Letters

The other day I spent a frustrating hour-plus (shudder) tracking down the postal/mailing/snail mail addresses for contacts in connection with my work for Discover magazine. (I nominated technological innovations for the annual awards feature.)
Nearly every press release I obtained via computer failed to provide an address for the press contact. Phone number and e-mail address only was the norm. I had to have postal information, because the editors use the mail to send out official entry forms.

Some of you work at institutions with names that do not communicate what state or city you’re in. I suppose I should know, I do know what city Harvard is in, but I wonder how many people outside of the East know what city Hofstra University (my husband’s workplace) is in.

Even if I don’t have a specific need to know, I still rather like to know where you are on our planet. It gives me a sense of connection to your institution—reminds me of the car trip I took through your state one summer, the deep-fried crawdads, the pastel-colored houses with cacti in the front yards. Also tells me what time zone you’re in. Very helpful.

When I called your contact number, of course I got your voice mail. At one college yesterday, I was bounced from voice mail box to voice mail box until I finally got an automated message to the effect that this was the end of the line. I never did get to a human being that way.

So I am asking all who write press releases to please make sure that your postal address is given, along with your telephone number, and also, please, your fax number, when your releases are posted or sent out electronically.

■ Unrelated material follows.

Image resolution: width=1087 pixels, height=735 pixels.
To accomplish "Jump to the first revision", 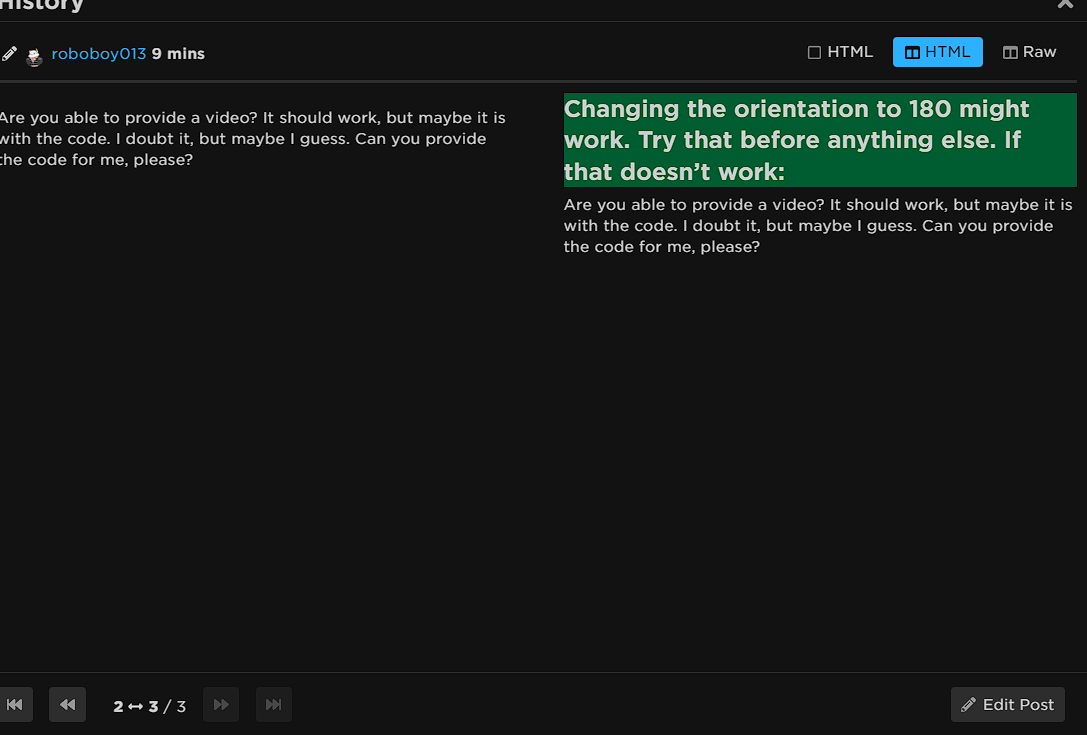I will (15, 705).
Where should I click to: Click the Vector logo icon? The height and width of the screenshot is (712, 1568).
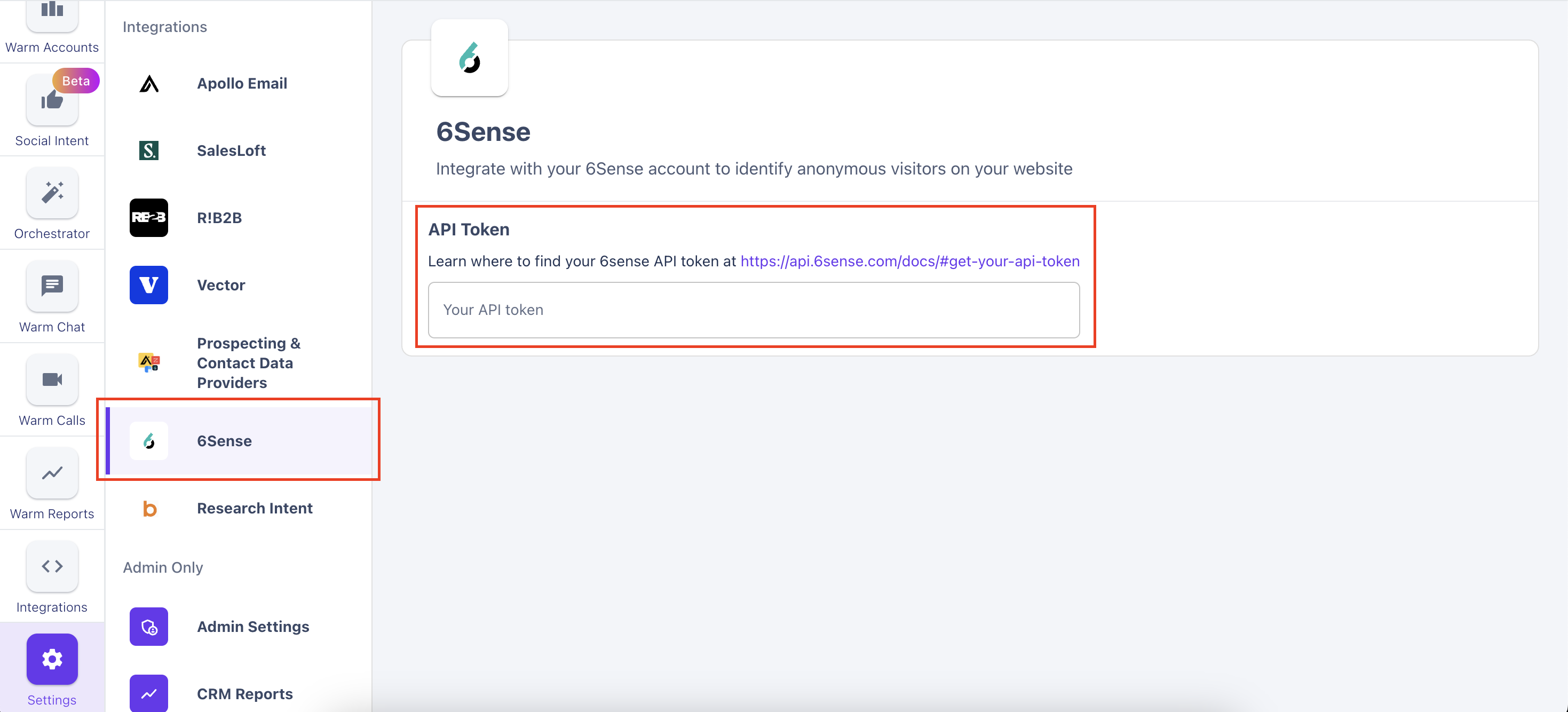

What only takes you 10 seconds to type can take me 10 minutes to find out.

Remember that a lovely graphical letterhead (.gif or whatever) does *not* copy along with the release when I download the release from Eurekalert or your web site.

There used to be a quaint standard in journalism called “5 W’s and an H.” I have always liked this idea, and hope we could consider its revival in the press release.

Thanks in advance,

Karla Harby
Rockville Centre, Long Island, New York

Postscript
Could you also mention that the same organizations should strive to include such basic information on their web sites as well? In looking for an address (never mind a contact or phone number), I can often search through numerous pages of a web site to no avail.

Cathy Dold
Boulder, CO
(Both of the above were downloaded from nasw-talk.)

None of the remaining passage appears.